LA, (Géographie ancienne) Les Grecs ont souvent employé ce mot pour désigner cette partie du monde que nous appelons présentement Afrique, qui n'était alors que le nom d'une de ses provinces. Les poètes latins se sont conformés à cet usage, et ont pris la Libye pour l'Afrique en général, ou pour des lieux d'Afrique qui n'étaient pas même de la Libye proprement dite. Virgile dit dans son Aenéide, l. I. Ve xxij.
Hinc populum latè regem, belloque superbum
Venturum excidio Libyae.
On voit bien que le poète parle ici de Carthage favorisée de Junon, et dont la ruine devait être l'ouvrage des Romains.

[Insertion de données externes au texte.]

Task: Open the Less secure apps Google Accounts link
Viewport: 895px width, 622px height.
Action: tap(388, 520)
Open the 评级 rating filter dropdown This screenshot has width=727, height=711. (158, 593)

Il y avait cependant en Afrique des pays auxquels le nom de Libye était propre dans l'esprit des Géographes : telle était la Maréotide, ou la Libye maréotide, pays situé entre Alexandrie et la Cyrénaïque. Cette Libye répondait en partie à la Marmarique de Ptolémée.

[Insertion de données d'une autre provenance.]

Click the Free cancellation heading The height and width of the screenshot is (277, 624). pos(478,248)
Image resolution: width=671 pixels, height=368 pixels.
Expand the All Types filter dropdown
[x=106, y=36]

Ce géographe, l. IV. c. IVe appelle aussi Libye intérieure, un vaste pays d'Afrique, borné au nord par les trois Mauritanies et la Cyrénaïque, et par l'Ethiopie ; au midi, par le golfe de l'Océan, qui est aujourd'hui le grand golfe de Guinée. Nous sommes dispensés d'insérer ici le chapitre ou Ptolémée traite de ce pays, 1°. parce qu'il est très-long, et que nous devons être très-concis. 2°. Parce que du temps de Ptolémée on n'avait qu'une connaissance très-superficielle de ce pays, et que de nos jours nous ne sommes guère plus éclairés. Nous remarquerons seulement que la Libye était anciennement un des greniers de l'Italie, à cause de la grande quantité de blé qu'on en tirait. Elle en fournissait à Rome quarante millions de boisseaux par an, pour la subsistance pendant huit mois de l'année.